- Born: October 14, 1927 Częstochowa, Poland
- Died: July 1, 2014 (aged 86) Aventura, Florida, US
- Resting place: Lakeside Memorial Park, Doral, Florida
- Citizenship: Polish, Canadian, American

= Nathan Reiber =

Polish-born Canadian businessman and Florida real estate developer

Nathan Reiber (October 14, 1927 — July 1, 2014) was a Polish-born Canadian businessman, lawyer, philanthropist, and real-estate developer in Miami.

== Early life ==
Reiber was born in 1927 in Częstochowa, Poland in a Polish-Jewish family and in 1929 emigrated to Montreal, Canada with his parents and siblings, when he was 2 years old. He grew up in Montreal and Edmonton, Canada.

== Career ==
Reiber graduated from the University of Alberta law school and became a lawyer in 1953. Reiber eventually moved to Ontario settling in Burlington to practice law and in the late 1970s, he relocated to Florida.

In the early 1980s, Reiber was charged by Canadian authorities with tax evasion.
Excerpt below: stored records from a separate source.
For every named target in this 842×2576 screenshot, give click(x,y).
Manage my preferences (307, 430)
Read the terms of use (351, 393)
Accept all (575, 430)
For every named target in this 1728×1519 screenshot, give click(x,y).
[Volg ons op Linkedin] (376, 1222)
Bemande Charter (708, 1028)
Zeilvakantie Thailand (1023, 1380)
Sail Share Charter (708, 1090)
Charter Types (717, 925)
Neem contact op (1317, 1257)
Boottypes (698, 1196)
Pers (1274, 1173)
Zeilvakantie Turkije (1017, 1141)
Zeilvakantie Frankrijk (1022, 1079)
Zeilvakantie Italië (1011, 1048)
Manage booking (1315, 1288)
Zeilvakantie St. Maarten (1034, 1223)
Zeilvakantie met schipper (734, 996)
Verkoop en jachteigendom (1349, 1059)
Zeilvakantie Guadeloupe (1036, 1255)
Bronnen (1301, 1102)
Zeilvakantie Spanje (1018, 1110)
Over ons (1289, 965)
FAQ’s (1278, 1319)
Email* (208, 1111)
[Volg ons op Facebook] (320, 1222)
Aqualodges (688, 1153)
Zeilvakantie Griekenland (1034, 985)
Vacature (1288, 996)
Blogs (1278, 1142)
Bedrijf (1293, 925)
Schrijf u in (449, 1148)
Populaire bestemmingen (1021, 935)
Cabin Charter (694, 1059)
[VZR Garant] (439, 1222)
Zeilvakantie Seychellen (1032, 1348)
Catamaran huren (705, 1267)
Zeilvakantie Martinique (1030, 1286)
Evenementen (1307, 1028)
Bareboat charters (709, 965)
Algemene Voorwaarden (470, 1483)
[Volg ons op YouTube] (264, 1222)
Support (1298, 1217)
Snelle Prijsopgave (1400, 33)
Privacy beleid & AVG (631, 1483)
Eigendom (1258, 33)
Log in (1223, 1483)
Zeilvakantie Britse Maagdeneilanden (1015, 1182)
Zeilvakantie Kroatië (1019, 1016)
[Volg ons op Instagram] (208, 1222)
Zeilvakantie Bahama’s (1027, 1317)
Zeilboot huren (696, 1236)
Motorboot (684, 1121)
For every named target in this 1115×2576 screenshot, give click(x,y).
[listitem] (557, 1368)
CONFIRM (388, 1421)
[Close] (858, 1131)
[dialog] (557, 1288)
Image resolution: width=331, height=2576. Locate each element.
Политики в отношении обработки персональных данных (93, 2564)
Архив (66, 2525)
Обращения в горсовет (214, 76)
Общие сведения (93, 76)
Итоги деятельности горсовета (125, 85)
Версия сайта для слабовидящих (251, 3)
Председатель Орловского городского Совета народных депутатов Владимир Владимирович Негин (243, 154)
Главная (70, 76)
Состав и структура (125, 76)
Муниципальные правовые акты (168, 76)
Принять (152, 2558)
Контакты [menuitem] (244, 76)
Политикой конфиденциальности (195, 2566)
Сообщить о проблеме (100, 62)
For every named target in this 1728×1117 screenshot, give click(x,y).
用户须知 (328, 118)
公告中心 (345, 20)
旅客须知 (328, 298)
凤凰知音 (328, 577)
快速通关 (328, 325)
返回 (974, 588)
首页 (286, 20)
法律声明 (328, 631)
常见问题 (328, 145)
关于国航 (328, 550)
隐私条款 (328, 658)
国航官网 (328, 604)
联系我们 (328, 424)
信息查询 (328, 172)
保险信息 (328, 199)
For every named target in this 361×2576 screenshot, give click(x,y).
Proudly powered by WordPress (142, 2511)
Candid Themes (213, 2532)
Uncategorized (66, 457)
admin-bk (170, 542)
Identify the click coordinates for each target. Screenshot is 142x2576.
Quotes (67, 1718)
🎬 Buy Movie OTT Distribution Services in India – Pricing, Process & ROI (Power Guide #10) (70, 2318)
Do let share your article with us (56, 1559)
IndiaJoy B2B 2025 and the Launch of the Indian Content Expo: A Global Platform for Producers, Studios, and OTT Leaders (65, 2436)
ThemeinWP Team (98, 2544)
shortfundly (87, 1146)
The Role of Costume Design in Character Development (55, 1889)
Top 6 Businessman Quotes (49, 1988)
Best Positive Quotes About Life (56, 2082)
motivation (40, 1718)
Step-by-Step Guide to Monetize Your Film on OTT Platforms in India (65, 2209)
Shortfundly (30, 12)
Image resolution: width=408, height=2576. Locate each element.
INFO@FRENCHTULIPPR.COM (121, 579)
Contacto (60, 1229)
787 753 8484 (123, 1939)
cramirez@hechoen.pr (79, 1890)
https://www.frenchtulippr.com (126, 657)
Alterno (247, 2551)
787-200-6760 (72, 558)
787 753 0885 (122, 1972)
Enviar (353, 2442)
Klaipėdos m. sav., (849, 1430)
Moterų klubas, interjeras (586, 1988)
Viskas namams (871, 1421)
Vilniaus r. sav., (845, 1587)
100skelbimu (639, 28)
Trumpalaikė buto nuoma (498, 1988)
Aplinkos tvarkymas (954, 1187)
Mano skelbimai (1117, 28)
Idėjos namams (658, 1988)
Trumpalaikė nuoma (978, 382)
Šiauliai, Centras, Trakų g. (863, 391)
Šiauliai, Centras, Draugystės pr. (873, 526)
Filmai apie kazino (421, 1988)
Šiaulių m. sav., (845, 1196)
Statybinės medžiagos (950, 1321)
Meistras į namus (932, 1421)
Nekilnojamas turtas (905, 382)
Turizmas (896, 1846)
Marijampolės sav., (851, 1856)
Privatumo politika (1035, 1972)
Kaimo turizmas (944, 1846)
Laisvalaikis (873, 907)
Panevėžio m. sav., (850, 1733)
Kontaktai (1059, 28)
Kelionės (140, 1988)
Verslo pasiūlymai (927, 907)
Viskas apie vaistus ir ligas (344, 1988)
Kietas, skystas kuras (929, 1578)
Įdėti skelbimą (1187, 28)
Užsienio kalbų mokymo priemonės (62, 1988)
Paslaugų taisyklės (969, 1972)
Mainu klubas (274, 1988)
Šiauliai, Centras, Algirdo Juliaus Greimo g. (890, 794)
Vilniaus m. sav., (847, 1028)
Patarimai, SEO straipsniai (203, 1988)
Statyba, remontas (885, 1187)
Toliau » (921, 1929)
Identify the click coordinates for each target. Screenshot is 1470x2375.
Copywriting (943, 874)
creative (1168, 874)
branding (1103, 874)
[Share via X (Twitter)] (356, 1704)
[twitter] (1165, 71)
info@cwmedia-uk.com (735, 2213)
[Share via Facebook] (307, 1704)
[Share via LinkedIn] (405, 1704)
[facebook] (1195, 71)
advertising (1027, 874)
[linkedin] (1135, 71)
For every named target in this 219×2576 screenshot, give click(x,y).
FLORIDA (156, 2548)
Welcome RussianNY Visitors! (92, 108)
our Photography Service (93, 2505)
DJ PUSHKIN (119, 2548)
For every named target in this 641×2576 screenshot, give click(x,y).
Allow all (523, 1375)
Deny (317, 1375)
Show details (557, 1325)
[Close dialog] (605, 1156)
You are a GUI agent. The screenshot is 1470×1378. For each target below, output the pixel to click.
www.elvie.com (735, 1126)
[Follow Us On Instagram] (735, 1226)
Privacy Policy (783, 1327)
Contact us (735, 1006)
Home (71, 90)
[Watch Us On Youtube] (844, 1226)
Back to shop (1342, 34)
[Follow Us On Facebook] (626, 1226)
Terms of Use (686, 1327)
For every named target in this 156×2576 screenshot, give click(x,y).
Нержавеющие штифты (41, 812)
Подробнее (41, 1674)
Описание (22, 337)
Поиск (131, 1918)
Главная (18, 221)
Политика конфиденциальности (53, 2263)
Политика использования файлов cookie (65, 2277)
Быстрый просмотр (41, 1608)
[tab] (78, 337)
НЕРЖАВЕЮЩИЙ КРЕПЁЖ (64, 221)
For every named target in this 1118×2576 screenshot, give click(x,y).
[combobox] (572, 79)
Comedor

He eventually pled guilty and paid a $60,000 fine. In 1984, Reiber resigned as a lawyer, after the Law Society of Upper Canada found that he had committed professional misconduct by failing to cooperate with an inquiry into the tax charges that had been filed against him.

In Florida, Reiber headed a construction company, Nattel Construction Inc., as well as a team of developers, who developed many apartment buildings along Collins Avenue in Florida. Reiber ran the company along with Canadian business partners and real estate moguls Nathan Goldlist and Mendel Tenenbaum.

Reiber died in Aventura, Florida in 2014 at age 86. After his death, he became the subject of international attention because of his role in the development and construction of the Champlain Towers South condominium in Surfside, Florida, which partially collapsed on June 24, 2021, killing 98 people.